El episodio, que pinta una sociedad que nunca ha existido, sí que evoca en cambio un mundo humanizado, en el que ciertas cosas, que por buena educación no se nombraban, existían para encauzar algo que los seres humanos nunca habían tenido la ambición de controlar del todo… hasta las utopías mesiánicas de hace más de un siglo. Sabemos el resultado de todo aquello y por eso no deja de resultar sorprendente que el presidente del gobierno de un país desarrollado y con una democracia liberal y pluralista se atreva a decir que va a «abolir», no ilegalizar, ni castigar, la prostitución.

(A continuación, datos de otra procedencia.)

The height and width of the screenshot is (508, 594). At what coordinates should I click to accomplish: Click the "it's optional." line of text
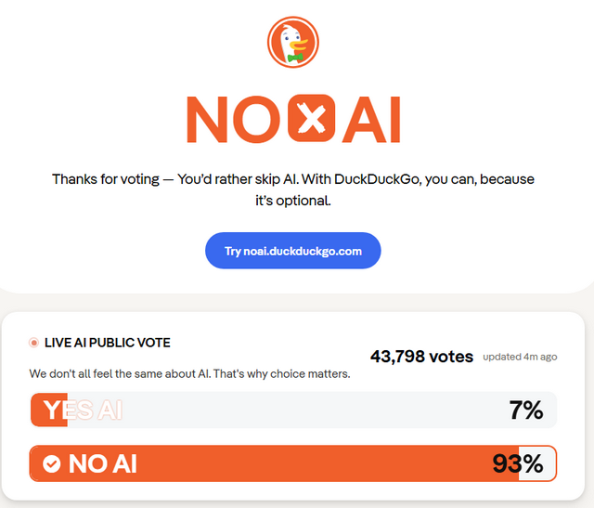tap(292, 200)
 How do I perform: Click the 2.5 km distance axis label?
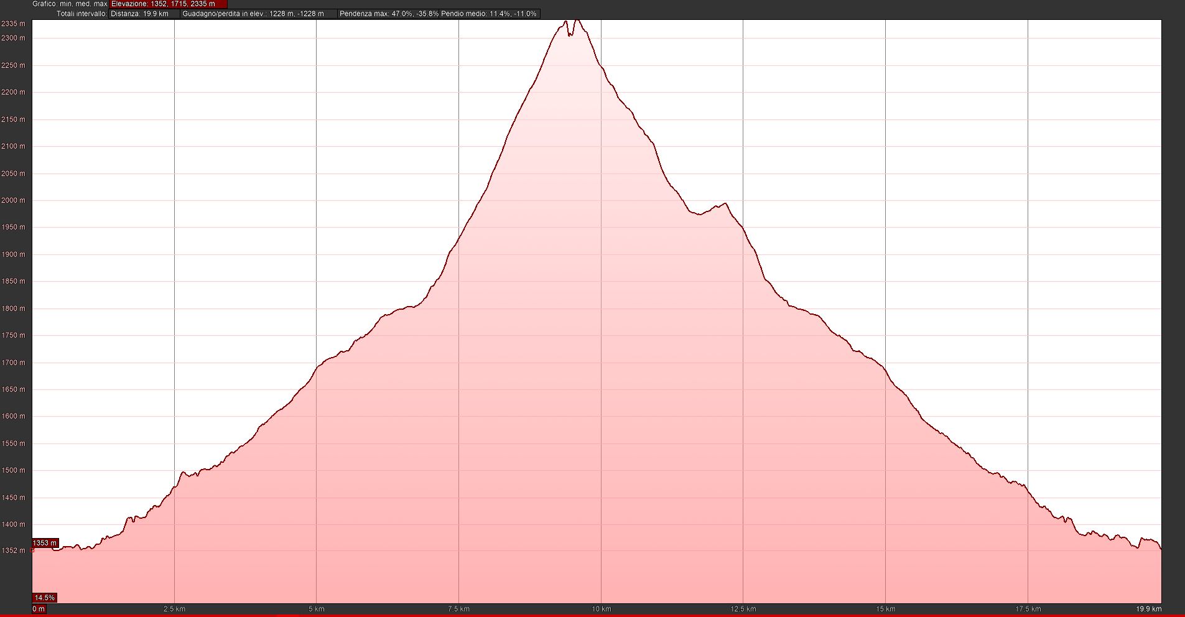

Se da por descontado que la elección del término viene determinada por las asociaciones emocionales que suscita. Pedro Sánchez y su gobierno feminista se proponen abolir la prostitución como se abolió, en el siglo XIX, la esclavitud. Amparándose en el respeto que, como es lógico, causa una evocación de tal categoría, se erige como el caudillo de una misión equivalente, en su entidad, a una revolución antropológica. Gracias a Sánchez ahí está de nuevo, al alcance de la mano, la solución final a los desafíos que eros y el amor han planteado a los seres humanos desde que existen.

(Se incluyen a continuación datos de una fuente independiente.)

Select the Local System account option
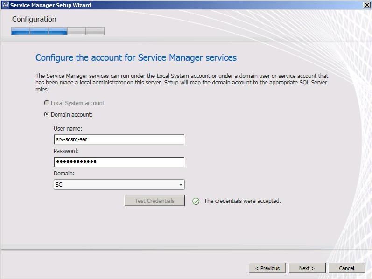The image size is (372, 279). coord(46,103)
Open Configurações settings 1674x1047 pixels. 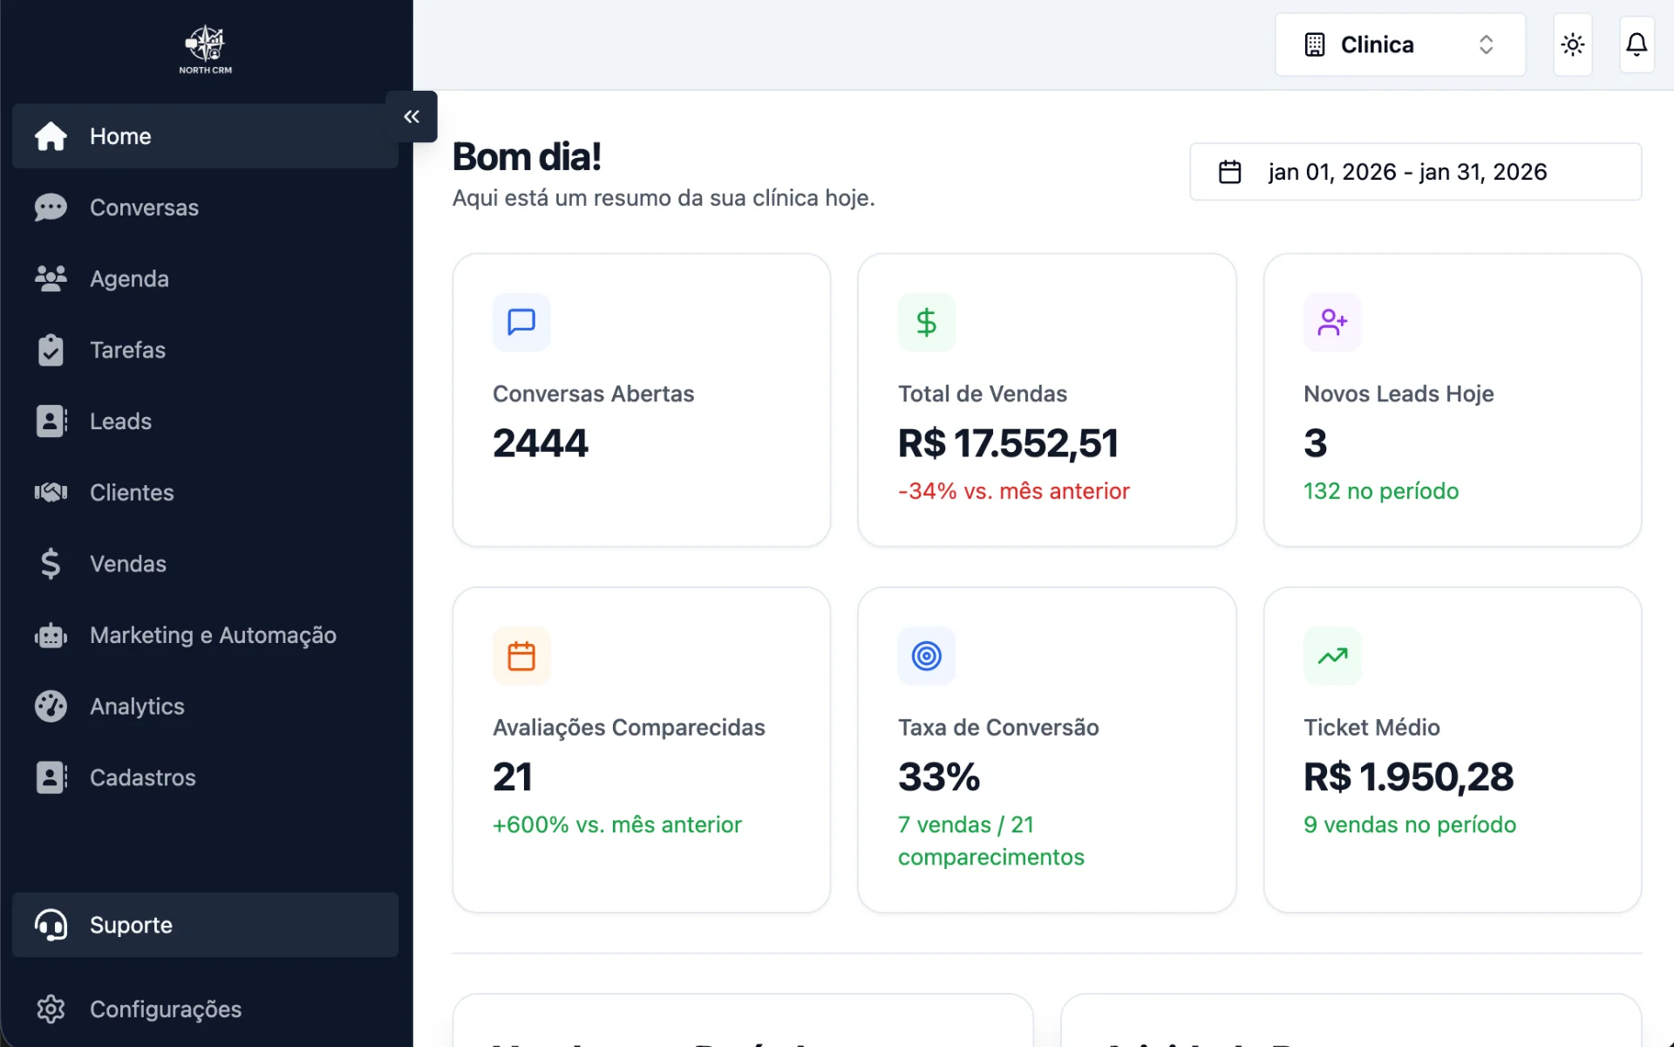pos(165,1009)
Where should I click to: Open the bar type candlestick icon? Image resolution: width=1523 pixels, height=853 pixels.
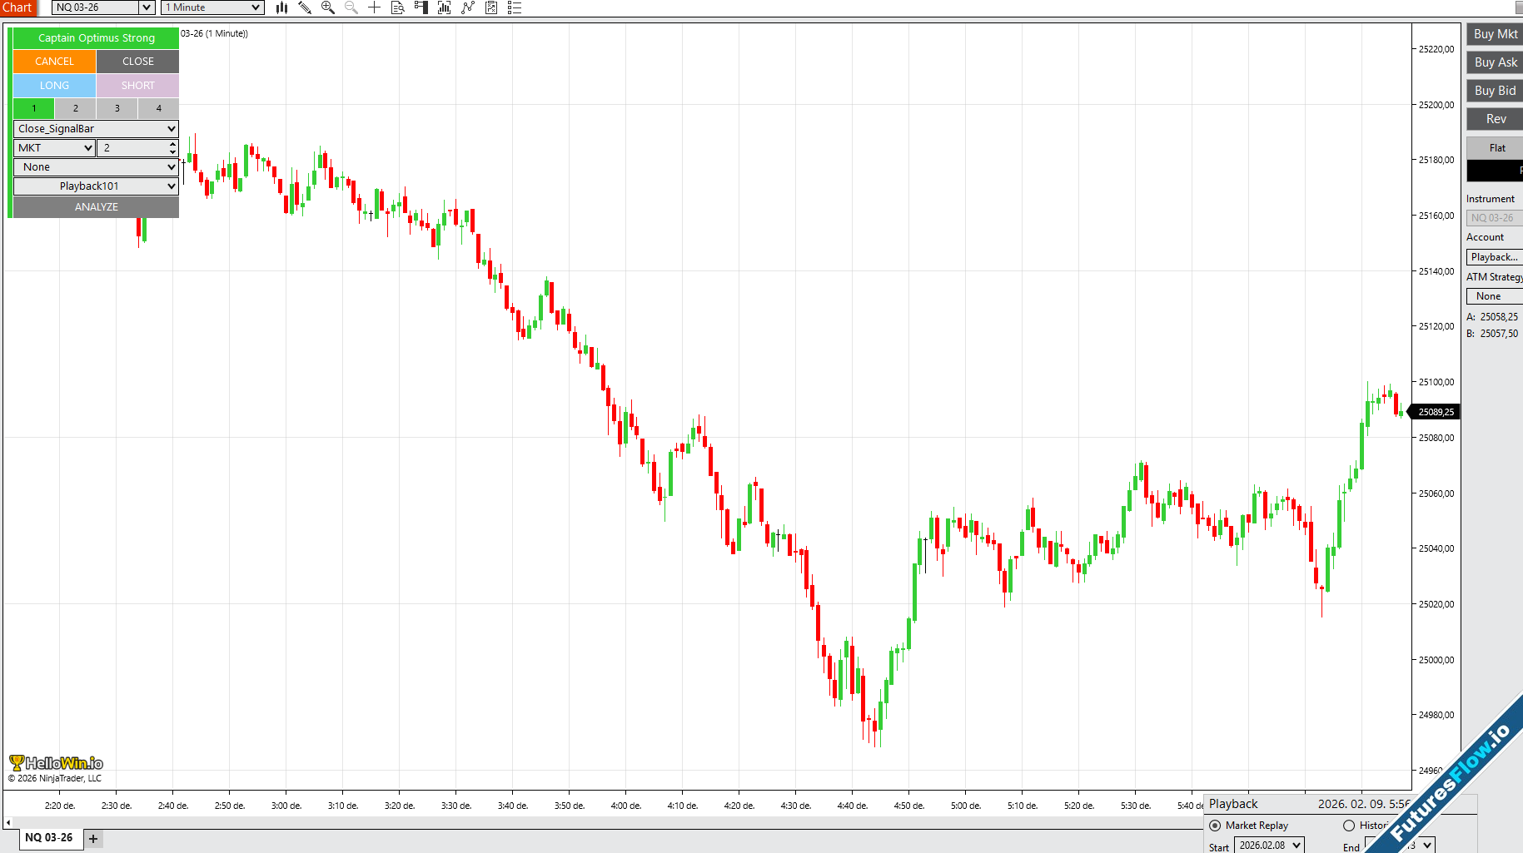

También resulta sorprendente que ante una propuesta como esta, una parte de la sociedad, en vez de reírse a carcajada limpia de quien se atreve a proponerla, resucite el antiquísimo debate acerca de si es lícito o no es lícito intercambiar… ya sabemos qué. La clave, claro está, reside en la libertad de los sujetos implicados y aunque sin duda se podrá hacer más de lo que se ha hecho hasta ahora para acabar con situaciones de explotación y de deshumanización, nunca se podrá alcanzar el punto de garantizar la autonomía completa de los implicados. Resulta inimaginable garantizar, en cualquier circunstancia, el pleno control de los deseos, las pulsiones y las circunstancias de cada cual. Sin embargo, el disparate cobra verosimilitud al basarse el mundo actual en la premisa de que los seres humanos han alcanzado tal grado de desarrollo moral que son capaces de excluir de su conducta cualquier elemento ajeno a su voluntad. Estamos volviendo así a un simulacro de orden natural en el que queda excluido cualquier conflicto entre seres que han superado de una vez por todas esa enajenación que, fruto de un perverso orden social, les conducía a la desdicha. No hay mejor receta para abolir, y esta vez a lo grande, cualquier asomo de libertad… y de felicidad.